While QuarkXPress 1.0 had established Quark as a key player in the market, the introduction of XPress 3.0 in 1990 and the release of the product for Windows in 1992 allowed Quark to dominate the quality desktop publishing market. By the end of the 1990s, it had a market share of around 90% – this market was the professional market, whereas products like Adobe Pagemaker and Microsoft Publisher were mainly sold to the corporate and home markets. One of the key factors that allowed Quark to reach its dominant position was the invention by Tim Gill of Quark XTensions. This was the first time that add-ons developed by companies other than the core software developer allowed the same product to handle a wide range of different tasks. (A similar approach was later developed by Adobe for Photoshop, Illustrator and InDesign with Plug-ins).

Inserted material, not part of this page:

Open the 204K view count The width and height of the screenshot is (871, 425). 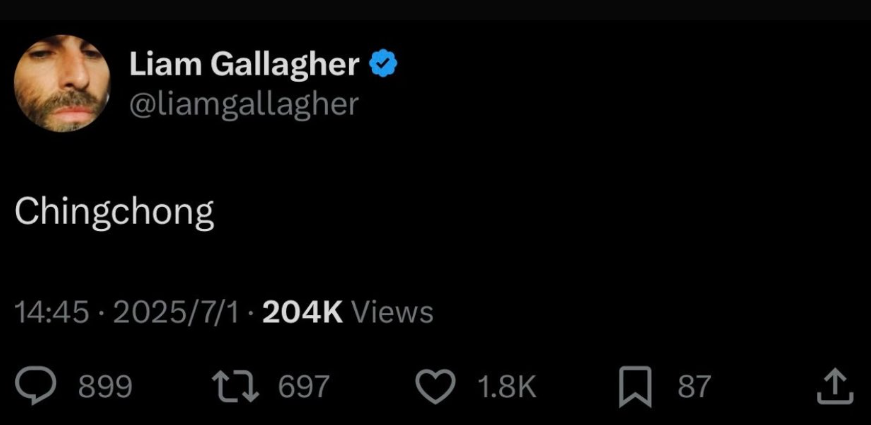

The use of XTensions allowed systems integrators to use QuarkXPress as the pagination and composition engine for multiple terminal publishing systems. Many of the leading suppliers of newspaper and magazine publishing systems used QuarkXPress with their own XTensions for this purpose. It was also used for linking up with high-quality colour imaging systems to make total page assembly solutions. This was at a time when a colour page assembly workstation would cost in excess of $500,000.

In addition to QuarkXPress, Quark also built a number of other systems in that time, most notably the multi-terminal Quark Publishing System, which became the largest-selling newspaper and magazine editorial system in the world, with over 1,000 installations.

Competition hots up
Despite its huge success, however, there was a great degree of criticism of Quark for slow innovation, buggy software releases, high prices and poor customer support. It was only with the release of Adobe's InDesign that QuarkXPress got any major competition. Many of the systems integrators that used XPress for pagination moved to replace it with InDesign because of the business approach of Quark.

At that time, the company was staggeringly profitable and since it was a private firm totally owned by Ebrahimi and Gill, the pair became very rich, both appearing in the Forbes 400 list of the richest people in the US during that time. In 1994, Gill founded the Gill Foundation, a charitable organisation to promote justice and equality while building awareness of the contributions gay men and lesbians make to American society. In 2000, Gill sold his share of Quark to Ebrahimi and left to concentrate on the Gill Foundation and other charitable activities.

Under Ebrahimi’s control, much of the company’s development activity moved to India. In the early to mid-2000s, the company lost influence and moved more into acquisitions to expand its product line with companies for developing add-ons for QuarkXPress and Adobe InDesign. It also bought a company with an XML editor for use in its XML publishing system. In 2006, Ebrahimi gave his shares to his children and his daughter Sasha become the company chairman. Raymond Schiavore, the former boss of Arbortext became the new chief executive. In August 2011, the Ebrahimi family sold their shares in Quark to Platinum Equity.

Gill and Ebrahimi between them established and ran an extremely successful company that was as significant as Adobe Systems in changing the face of printing and publishing. Gill’s technological and creative genius was fundamental to this, and Ebrahimi’s aggressive but also charming business skills allowed Gill to do what he did best. I had the pleasure to work with them both in organising and presenting seminars, assessing their products and undertaking some consultancy work. Both could be extremely difficult to work with but were also fair and honest businessmen, running what was a staggeringly successful and profitable company.

It will now be interesting to see the direction in which Platinum Equity take the company.